Nos Bastidores

‘Show na bolha’ pode ser uma bem humorada alternativa para a volta dos artistas aos palcos de Manaus


Mencius Melo – da Revista Cenarium
Um engraçado experimento de colocar público e banda dentro de bolhas, como conceito de um show de rock, foi realizado nos Estados Unidos. A banda Flaming Lips se envolveu literalmente em bolhas de plástico para fazer seu concerto. A ideia caiu como uma luva para o debate sobre medidas preventivas nos pós-pandemia, no que diz respeito ao possível retorno dos shows musicais.
REVISTA CENARIUM conversou com artistas amazonenses que, como todos no Brasil, estão ainda em isolamento por conta da Covid-19.
Na cadeia produtiva da arte, os grandes, médios e pequenos eventos estão sem horizonte porque aglomeram público.
A cantora Márcia Siqueira achou curioso, mas, não aprovou a ideia. “Ainda prefiro as lives no YouTube”, relatou bem humorada.
Para ela, estudar novos conceitos para shows, é necessário. “Acho que temos que discutir alternativas, mas, a bolha não cai bem, atrapalha a visão”, observou.
‘Isolamento ainda é a melhor alternativa…’

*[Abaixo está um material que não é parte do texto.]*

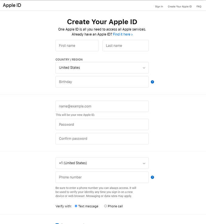
Task: Click the Birthday help question mark icon
Action: pyautogui.click(x=152, y=82)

A reconhecida cantora amazonense diz que mesmo que se criem conceitos novos, nesse “novo normal”, é melhor não arriscar.
“Mesmo que a gente discuta sobre uso ou não de máscaras ou bolhas, para mim, o isolamento social ainda é a melhor alternativa”, taxou.
A preocupação da artista recai sobre a família. “Minha mãe tem mais de 70 anos e está na luta contra um câncer, ela é do grupo de risco e alto”, relatou.
O quadro faz com que, apesar de centenas de convites, Márcia Siqueira recuse todos. “Não posso correr o risco de trazer essa doença para dentro da minha casa”, confessou.